*** Supplied entries Section Begins ***

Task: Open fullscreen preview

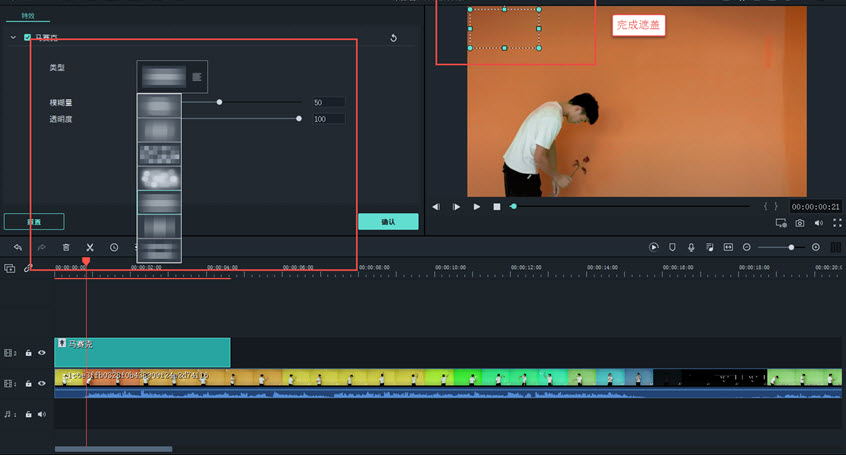Action: (x=836, y=222)
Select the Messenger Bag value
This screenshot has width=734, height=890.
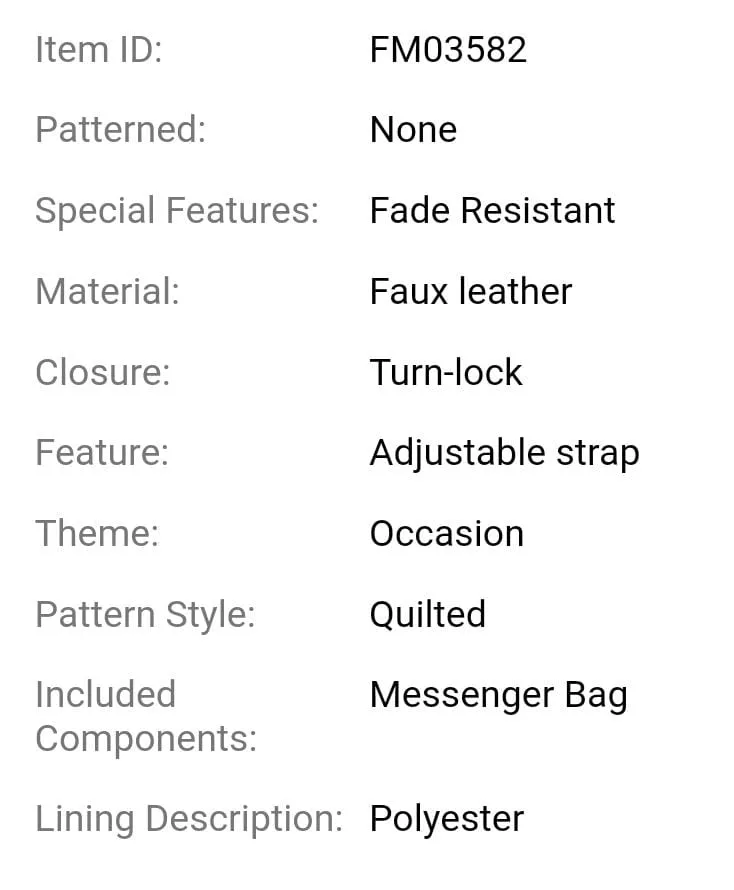(498, 696)
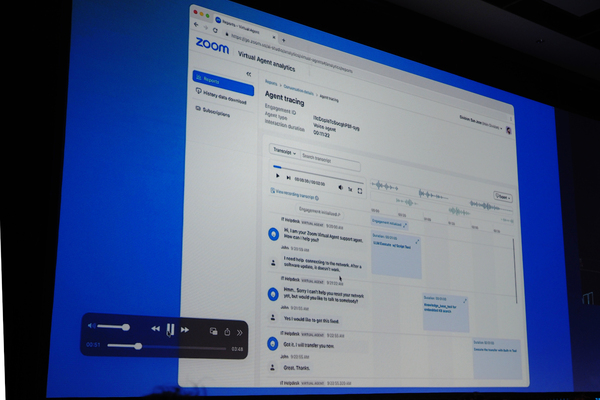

*** Supplied entries Section Ends ***

### [What the exercise asks]
These entries are to be printed again word for word, except for the pictures.

### [Written solution]
Task: Open fullscreen preview

Action: (x=836, y=222)
Select the Messenger Bag value
This screenshot has width=734, height=890.
(498, 696)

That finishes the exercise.